◆ Brief
Without the pictures, return each record as it appears.

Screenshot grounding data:
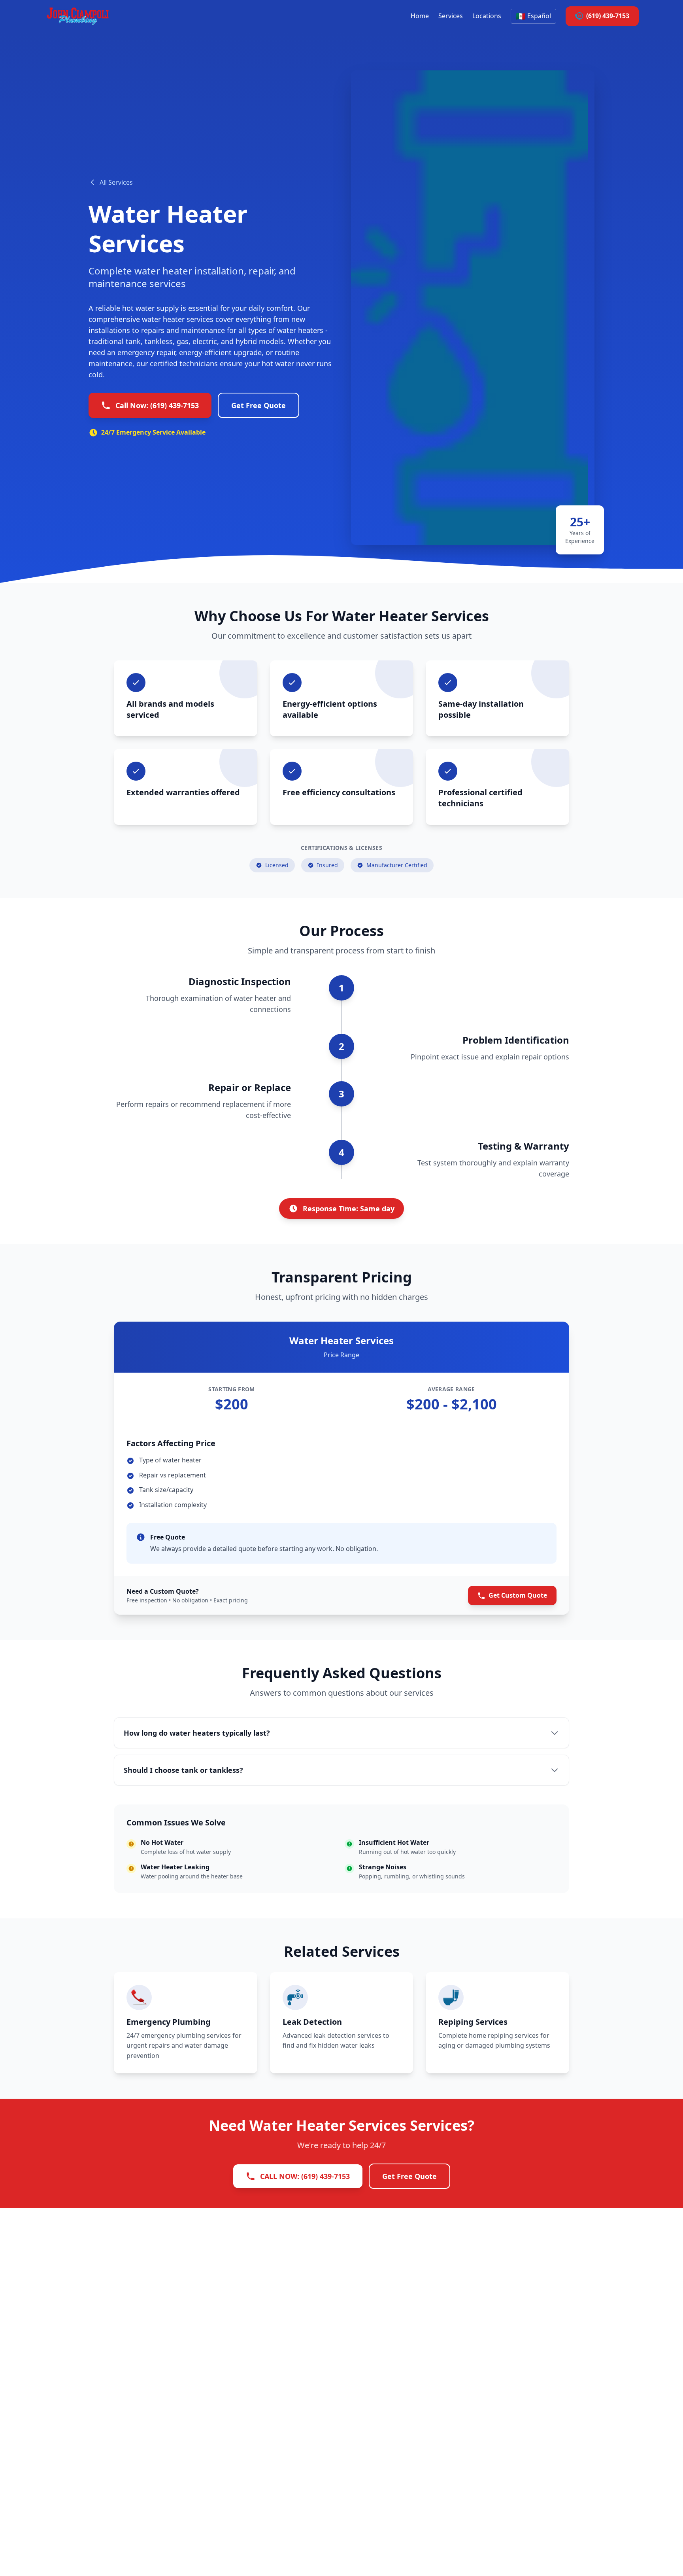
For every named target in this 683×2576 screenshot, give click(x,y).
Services (450, 15)
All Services (116, 182)
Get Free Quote (258, 405)
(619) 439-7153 (607, 15)
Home (420, 15)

◆ Response box
For every named target in this 683×2576 screenshot, give click(x,y).
Services (450, 15)
All Services (116, 182)
Get Free Quote (258, 405)
(619) 439-7153 (607, 15)
Home (420, 15)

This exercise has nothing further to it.